Finding Meaning in Your Notes with CK Search

TL;DR

CK Search adds local semantic search to any directory, with a built-in MCP server for AI agent integration. Semantic search overcomes the limits of keyword search by finding notes based on meaning, not string matching. This post walks through the dead simple installation, configuration, and explains how semantic search finds what keyword search can't. It's not magic, and I'll be honest about where it falls short.


When Search Can't See What You Mean

In the first post, I described the moment when good organization still isn't enough. You can tag perfectly and still not find what you need, because you're searching for a concept and your note used different words. That's the ceiling of keyword search.

I have around 1,900 markdown files across three Obsidian vaults. If you're not an Obsidian user, you can just think of this as 1,900 text files in three different folders. They're tagged, linked, and structured with frontmatter, or more simply put, page properties. The organization is solid. But when I search for "authentication," I don't find my note about "session token management." When I search for "AI assistant," I miss the note about "Claude Desktop." The information is there. The search just can't see it.

Obsidian's built-in search, and most plugins that extend it, work on the same principle: match the characters you typed against the characters in your files. Some add functions to improve the keyword matches, but they're still searching for text only, not meaning.

Semantic search works differently. Instead of matching strings, it converts both your query and your notes into numerical representations and measures how close they are in meaning. "Authentication" and "session token management" end up near each other in this numerical space, because they're about the same concept. The search understands what you mean, not just what you typed.

Why CK Search

There are several tools that can add semantic search to Obsidian. I evaluated a few before settling on CK Search. CK Search isn't Obsidian-specific. It searches through any directory with text files.
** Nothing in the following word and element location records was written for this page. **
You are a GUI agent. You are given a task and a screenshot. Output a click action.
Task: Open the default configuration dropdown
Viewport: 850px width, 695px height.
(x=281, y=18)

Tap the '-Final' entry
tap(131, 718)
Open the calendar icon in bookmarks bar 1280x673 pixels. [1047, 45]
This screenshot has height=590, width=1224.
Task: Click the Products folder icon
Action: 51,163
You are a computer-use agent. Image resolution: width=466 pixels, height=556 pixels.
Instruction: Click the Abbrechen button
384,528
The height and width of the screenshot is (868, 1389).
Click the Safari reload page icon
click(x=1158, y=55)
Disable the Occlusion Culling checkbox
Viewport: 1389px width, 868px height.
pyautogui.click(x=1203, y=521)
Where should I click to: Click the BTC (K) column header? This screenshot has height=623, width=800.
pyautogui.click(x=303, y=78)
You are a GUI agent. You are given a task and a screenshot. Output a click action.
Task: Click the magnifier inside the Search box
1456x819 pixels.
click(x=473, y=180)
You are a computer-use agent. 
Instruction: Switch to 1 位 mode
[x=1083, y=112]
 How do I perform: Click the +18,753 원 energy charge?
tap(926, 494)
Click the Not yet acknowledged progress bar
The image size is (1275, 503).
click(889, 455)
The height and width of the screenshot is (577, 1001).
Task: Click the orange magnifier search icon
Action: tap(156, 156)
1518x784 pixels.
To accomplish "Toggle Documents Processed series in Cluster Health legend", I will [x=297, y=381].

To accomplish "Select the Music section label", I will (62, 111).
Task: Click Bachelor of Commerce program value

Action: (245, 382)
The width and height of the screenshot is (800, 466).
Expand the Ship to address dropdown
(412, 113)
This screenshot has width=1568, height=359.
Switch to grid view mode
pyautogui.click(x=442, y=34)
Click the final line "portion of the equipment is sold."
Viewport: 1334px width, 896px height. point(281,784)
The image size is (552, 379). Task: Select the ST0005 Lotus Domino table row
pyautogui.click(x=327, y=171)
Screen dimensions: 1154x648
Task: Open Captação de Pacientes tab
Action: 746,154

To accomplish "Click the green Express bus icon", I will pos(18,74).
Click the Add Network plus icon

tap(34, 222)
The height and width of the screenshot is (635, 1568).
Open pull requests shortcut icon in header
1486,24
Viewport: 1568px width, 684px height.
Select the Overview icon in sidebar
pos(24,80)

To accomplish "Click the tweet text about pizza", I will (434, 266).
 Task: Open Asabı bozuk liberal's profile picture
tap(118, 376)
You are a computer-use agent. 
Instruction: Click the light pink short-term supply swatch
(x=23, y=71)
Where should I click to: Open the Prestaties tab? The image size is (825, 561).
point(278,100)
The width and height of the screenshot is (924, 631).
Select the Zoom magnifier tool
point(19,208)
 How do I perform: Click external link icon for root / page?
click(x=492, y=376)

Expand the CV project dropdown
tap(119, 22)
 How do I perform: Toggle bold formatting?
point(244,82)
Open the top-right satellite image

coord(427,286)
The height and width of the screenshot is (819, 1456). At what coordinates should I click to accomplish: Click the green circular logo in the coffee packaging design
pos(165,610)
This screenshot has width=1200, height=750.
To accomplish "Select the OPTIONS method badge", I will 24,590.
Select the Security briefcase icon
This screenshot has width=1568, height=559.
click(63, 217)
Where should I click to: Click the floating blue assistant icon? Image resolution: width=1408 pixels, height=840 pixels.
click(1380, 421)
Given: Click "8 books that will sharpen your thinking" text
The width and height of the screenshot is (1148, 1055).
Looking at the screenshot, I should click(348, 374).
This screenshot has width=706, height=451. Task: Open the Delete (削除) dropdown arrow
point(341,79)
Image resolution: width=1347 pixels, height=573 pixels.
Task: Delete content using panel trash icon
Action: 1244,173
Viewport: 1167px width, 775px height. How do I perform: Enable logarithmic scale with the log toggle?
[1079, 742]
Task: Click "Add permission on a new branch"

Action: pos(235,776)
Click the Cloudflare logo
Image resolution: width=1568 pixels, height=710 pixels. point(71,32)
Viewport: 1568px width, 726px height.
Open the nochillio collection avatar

The two things that mattered most to me: CK Search works without Obsidian running, and it has a built-in MCP server. The first means I can search from the command line, from scripts, from anywhere. The second means Claude Code can use it directly as a tool without additional dependencies, configuration or setup. It's also built in Rust, a language known for its speed.

One thing to know upfront: CK Search has no GUI. There's no Obsidian plugin with a search bar. It's a command-line tool, and that's by design — it's built to be used by AI agents and scripts, not clicked through manually. If you're looking for a point-and-click semantic search experience inside Obsidian, Smart Connections or Copilot might be a better fit. If you're building a system where an AI agent queries your notes programmatically, CK Search is the better tool.